━━━ Alıntı

Davalı kooperatif vekili 07/04/2017 ve 10/04/2017 tarihli dilekçeleri ekinde davacı … ile… mirasçısı …’ın davadan feragat ettiklerine ilişkin dilekçelerini dosyaya ibraz etmiş ise de, davacılar … ve… mirasçısı …’ın HMK’ya uygun olarak bizzat mahkemede kimlik tespiti yaptırarak ve yazı işleri müdürü tarafından havale edilmiş bir şekilde vermiş oldukları davadan feragat dilekçeleri olmadığı anlaşılmakla, davalı kooperatif vekilince sunulan davacılar … ve… mirasçısı …’ın davadan feragat ettiğine ilişkin beyanları dikkate alınmamıştır.
HMK’nun 307. maddesine göre feragat, davacının talep sonucundan kısmen veya tamamen vazgeçmesidir. Feragat davayı sonuçlandıran taraf işlemlerindendir. Feragat halinde mahkemece davanın reddine karar verilir.
HMK’nun 312. maddesine göre feragat eden yargılama giderlerinden sorumludur.
Davacılar …’ın 07/09/2017, …’nın ise 03/02/2020 tarihli dilekçesindeki davadan feragat beyanları dikkate alınarak mahkememizce bu davacılar tarafından açılan davanın feragat nedeniyle reddine karar vermek gerekmiş” denilerek, davacılar … ve … tarafından açılan davanın HMK’nın 307-312. maddeleri uyarınca feragat nedeniyle reddine, davacılar …, …, …, …, … ve … tarafından açılan davanın ise HMK madde 114/1-d, 115/2 gereğince aktif husumet/ ehliyet yokluğu nedeniyle usulden reddine karar verilmiştir.

━━━━━━

__Yönerge 1__:
Alıntıya göre aşağıdaki soruları yanıtlayınız.
(a) HMK'nın 307. maddesine göre feragat nedir?
(b) HMK'nın 312. maddesine göre yargılama giderlerinden kim sorumludur?
(c) Altı davacı tarafından açılan dava hangi nedenle usulden reddedilmiştir?
__Yönerge 2__: Alıntının "HMK’nun 307. maddesine" ifadesinden başlayıp "reddine karar verilir." ifadesi de dahil olmak üzere olan kısmını hiçbir değişiklik yapmadan aynen tekrarlayınız.

━━━ Malzeme

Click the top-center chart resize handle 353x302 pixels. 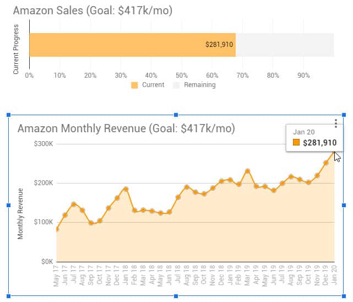click(x=176, y=115)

━━━━━━

__Yanıt 1__:
(a) Feragat, davacının talep sonucundan kısmen veya tamamen vazgeçmesidir.
(b) Feragat eden yargılama giderlerinden sorumludur.
(c) Dava, aktif husumet/ehliyet yokluğu nedeniyle usulden reddedilmiştir.

__Yanıt 2__:
HMK’nun 307. maddesine göre feragat, davacının talep sonucundan kısmen veya tamamen vazgeçmesidir. Feragat davayı sonuçlandıran taraf işlemlerindendir. Feragat halinde mahkemece davanın reddine karar verilir.